Nun müssen die mannigfaltigen Delikte der Prozessbeteiligten einzeln und unwiderruflich nachgewiesen und dokumentiert werden. Das ist „puzzeln für Polizisten“ und stellt intellektuell eine massive Unterforderung der gut ausgebildeten Staatsgewalt dar. Schon deswegen müsste es drakonische Strafen geben. Meistens jedoch, sehen Brigitte und Kollegen, die nur mäßig verstrickten Nachwuchskriminellen und dafür fast bagatellisiert Bestraften bald nach verbüßen der erzieherischen Maßnahmen im Stadtbild wieder. Biertrinkend vor dem Discounter im Gewerbegebiet natürlich. Die gewollte Resozialisierung ist absolut gescheitert, weil die Erstsozialisierung auch nie gesamtgesellschaftlich geklappt hat. Nach zweiwöchigen Aufenthalt in der Arbeitswelt, hat Brigitte ihr Königreich, besser Königinnenreich, wieder gesäubert und instand gesetzt.

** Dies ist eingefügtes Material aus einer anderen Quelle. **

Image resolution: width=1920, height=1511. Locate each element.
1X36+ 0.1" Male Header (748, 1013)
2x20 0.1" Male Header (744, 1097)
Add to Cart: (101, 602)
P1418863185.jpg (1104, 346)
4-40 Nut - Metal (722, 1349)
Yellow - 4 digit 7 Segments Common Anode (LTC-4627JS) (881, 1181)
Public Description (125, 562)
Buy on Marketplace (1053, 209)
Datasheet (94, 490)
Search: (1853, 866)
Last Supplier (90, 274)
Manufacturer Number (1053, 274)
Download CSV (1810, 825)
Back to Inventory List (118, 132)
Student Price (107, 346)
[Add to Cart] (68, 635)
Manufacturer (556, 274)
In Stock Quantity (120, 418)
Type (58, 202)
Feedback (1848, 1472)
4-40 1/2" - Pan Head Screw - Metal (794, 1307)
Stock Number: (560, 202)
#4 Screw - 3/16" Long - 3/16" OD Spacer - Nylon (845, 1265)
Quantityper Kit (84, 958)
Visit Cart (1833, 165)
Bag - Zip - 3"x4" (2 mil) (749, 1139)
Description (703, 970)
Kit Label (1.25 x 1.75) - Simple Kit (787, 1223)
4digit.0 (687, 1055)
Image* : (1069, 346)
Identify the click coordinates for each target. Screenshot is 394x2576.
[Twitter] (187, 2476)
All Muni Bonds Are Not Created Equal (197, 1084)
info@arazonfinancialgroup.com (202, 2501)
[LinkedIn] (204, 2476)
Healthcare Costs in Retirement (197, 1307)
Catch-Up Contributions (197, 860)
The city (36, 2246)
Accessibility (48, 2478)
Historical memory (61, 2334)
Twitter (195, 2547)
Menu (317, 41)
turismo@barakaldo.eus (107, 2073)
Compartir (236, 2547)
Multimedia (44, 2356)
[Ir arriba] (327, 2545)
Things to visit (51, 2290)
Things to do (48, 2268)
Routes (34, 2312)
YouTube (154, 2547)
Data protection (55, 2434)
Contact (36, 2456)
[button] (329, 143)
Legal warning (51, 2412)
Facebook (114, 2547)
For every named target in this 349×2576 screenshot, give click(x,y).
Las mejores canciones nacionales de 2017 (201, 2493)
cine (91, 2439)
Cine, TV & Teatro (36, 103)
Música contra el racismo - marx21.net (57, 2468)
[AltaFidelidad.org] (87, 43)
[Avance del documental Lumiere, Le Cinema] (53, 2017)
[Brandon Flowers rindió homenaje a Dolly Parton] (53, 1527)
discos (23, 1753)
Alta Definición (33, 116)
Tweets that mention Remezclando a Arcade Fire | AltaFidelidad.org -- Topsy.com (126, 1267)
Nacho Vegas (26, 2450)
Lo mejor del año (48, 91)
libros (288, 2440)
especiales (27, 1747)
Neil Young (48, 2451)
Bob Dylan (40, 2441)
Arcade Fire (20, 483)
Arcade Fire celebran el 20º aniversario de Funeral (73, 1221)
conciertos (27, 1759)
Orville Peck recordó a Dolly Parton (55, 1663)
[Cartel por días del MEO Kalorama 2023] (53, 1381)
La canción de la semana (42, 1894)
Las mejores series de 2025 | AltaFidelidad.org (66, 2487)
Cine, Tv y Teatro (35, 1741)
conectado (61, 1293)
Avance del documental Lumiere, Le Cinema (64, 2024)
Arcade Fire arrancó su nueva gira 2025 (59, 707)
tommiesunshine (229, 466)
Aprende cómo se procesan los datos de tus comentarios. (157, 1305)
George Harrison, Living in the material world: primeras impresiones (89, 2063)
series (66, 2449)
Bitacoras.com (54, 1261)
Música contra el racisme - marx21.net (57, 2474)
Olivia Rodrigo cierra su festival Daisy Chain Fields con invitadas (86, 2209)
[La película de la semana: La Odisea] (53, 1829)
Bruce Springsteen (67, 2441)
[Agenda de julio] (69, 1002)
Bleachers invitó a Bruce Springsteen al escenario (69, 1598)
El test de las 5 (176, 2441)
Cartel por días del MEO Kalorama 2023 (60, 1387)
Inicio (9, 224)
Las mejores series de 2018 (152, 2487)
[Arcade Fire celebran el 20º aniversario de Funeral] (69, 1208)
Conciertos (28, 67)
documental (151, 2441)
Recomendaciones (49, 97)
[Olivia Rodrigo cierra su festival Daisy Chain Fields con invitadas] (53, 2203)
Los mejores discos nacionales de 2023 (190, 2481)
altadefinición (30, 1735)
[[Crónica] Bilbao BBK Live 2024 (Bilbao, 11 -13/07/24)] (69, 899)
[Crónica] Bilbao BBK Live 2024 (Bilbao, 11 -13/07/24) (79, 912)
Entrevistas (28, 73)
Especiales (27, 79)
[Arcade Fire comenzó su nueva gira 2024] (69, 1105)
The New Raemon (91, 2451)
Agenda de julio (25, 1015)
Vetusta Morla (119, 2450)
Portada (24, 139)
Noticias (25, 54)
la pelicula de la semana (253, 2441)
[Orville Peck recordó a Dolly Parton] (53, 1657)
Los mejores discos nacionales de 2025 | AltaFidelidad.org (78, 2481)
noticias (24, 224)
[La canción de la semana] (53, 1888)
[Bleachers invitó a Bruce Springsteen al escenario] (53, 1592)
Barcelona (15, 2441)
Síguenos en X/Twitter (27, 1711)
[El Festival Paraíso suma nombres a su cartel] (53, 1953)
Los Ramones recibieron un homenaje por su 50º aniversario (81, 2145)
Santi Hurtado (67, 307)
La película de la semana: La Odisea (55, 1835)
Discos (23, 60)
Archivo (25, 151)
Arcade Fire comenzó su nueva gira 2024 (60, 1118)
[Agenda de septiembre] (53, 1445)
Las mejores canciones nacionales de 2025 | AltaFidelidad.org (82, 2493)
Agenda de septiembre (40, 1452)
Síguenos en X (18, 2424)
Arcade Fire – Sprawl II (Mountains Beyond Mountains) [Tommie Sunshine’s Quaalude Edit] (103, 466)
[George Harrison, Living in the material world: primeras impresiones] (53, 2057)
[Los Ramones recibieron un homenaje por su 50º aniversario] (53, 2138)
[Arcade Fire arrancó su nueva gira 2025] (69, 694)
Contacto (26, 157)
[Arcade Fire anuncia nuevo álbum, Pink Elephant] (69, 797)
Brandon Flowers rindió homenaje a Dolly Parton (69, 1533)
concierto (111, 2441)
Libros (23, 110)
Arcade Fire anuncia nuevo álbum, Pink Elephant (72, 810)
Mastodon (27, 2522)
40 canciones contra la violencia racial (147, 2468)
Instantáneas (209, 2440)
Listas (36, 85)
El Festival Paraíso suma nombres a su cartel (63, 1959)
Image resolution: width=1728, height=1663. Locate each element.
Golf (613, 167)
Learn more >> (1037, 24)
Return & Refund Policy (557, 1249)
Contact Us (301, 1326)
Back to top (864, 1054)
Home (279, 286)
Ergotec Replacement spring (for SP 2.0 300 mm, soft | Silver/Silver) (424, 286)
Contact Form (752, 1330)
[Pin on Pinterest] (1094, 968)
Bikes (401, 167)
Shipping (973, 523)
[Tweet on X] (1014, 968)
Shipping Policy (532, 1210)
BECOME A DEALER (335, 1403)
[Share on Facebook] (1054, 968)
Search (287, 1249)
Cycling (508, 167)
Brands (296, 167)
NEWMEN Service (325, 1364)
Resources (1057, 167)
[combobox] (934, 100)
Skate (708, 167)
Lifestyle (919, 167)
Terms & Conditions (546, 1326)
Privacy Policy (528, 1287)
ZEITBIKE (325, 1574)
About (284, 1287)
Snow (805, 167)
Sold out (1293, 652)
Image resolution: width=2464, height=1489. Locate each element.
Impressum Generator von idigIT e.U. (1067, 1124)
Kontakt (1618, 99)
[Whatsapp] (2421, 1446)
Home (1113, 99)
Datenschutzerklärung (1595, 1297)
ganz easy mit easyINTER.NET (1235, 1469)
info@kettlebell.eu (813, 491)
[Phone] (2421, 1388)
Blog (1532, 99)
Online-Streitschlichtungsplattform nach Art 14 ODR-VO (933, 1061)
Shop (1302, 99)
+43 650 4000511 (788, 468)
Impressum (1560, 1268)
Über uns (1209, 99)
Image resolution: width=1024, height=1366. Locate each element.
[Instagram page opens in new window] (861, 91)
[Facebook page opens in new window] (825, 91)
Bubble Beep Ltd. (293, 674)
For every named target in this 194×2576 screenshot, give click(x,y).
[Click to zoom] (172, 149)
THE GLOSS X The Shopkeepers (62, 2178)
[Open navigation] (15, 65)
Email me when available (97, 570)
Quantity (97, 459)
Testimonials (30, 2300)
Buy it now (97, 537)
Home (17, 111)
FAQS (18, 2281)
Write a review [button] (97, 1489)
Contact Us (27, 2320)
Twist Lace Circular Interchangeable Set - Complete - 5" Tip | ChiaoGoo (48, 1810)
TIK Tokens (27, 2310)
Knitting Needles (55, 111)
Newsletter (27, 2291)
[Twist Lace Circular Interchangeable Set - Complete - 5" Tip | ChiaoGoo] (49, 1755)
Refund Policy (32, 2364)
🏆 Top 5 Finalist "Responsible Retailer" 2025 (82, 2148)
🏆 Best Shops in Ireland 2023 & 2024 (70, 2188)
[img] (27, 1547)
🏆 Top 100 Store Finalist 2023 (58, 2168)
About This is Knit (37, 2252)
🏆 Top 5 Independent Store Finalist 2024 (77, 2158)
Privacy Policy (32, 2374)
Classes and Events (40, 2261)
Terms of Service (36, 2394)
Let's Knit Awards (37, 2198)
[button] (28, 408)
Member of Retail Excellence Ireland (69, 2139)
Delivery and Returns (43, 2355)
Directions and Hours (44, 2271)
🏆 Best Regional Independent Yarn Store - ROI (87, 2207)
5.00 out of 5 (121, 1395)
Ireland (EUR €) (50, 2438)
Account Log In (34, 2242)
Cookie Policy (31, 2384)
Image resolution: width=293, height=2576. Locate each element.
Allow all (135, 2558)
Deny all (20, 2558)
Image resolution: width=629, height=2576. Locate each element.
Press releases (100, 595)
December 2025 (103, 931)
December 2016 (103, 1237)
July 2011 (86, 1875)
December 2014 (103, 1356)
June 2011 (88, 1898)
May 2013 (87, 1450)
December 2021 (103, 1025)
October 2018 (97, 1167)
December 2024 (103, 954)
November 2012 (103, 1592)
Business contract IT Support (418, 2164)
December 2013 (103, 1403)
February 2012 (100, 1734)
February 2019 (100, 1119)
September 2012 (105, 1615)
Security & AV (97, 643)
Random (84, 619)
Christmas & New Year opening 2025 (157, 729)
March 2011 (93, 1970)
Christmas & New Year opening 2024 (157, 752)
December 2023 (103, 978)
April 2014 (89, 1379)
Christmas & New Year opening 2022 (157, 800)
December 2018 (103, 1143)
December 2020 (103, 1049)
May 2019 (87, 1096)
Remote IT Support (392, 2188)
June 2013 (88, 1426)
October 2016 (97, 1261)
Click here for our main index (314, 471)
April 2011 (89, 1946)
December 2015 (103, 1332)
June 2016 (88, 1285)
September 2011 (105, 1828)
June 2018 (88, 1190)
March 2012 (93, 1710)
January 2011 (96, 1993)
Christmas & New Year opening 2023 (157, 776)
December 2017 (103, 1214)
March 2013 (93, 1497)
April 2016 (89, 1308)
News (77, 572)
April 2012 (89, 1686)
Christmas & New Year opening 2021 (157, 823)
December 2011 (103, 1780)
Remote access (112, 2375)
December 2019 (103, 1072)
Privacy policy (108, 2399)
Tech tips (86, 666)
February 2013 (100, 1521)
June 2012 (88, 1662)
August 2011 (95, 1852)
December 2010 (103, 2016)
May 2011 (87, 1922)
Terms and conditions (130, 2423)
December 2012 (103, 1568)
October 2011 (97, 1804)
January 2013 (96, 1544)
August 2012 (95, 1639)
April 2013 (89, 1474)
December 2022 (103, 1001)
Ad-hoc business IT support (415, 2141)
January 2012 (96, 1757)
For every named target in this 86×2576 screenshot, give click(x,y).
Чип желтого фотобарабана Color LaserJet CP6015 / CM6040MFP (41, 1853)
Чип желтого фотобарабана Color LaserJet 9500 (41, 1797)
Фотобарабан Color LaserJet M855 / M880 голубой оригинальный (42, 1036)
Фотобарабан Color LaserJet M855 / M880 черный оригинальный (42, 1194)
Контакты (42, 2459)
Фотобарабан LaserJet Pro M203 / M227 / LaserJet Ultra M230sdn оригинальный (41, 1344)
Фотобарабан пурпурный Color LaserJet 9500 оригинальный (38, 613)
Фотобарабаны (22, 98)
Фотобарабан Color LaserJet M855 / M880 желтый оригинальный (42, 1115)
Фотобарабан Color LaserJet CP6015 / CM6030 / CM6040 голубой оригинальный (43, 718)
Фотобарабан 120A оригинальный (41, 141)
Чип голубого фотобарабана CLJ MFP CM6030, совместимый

Jetzt gibt es ein freistehenden Laden mit zerstörter Eingangstür in schwer zu vermietenden Premiumlage „Domnähe“ mehr, eine Handvoll Vollpfosten weniger und die internationale Clankriminalität ist mit unbekanntem Ziel von der mecklenburgischen Bildfläche verschwunden, fürs Erste zumindest. Queen Brigitte hält nun wieder Hof und alle andere behördlichen Mitarbeiter sind doch einigermaßen zufrieden, dass sie mit ihren Augen, quasi von oben über die sorgfältig zusammengetragen Informationen geschaut hat. Mit fast unsichtbaren Angelschnüren hat sie die Zusammenhänge der Systemabweichung für die Strafverfolgung aufgereiht und somit die illegalen Machenschaften eingeschnürt und unterbunden. Eine von Brigittes Stärken ist, über Kleinigkeiten nicht zu stolpern und das große Ganze nicht aus den Augen zu verlieren. Monarch*in kann man nicht lernen.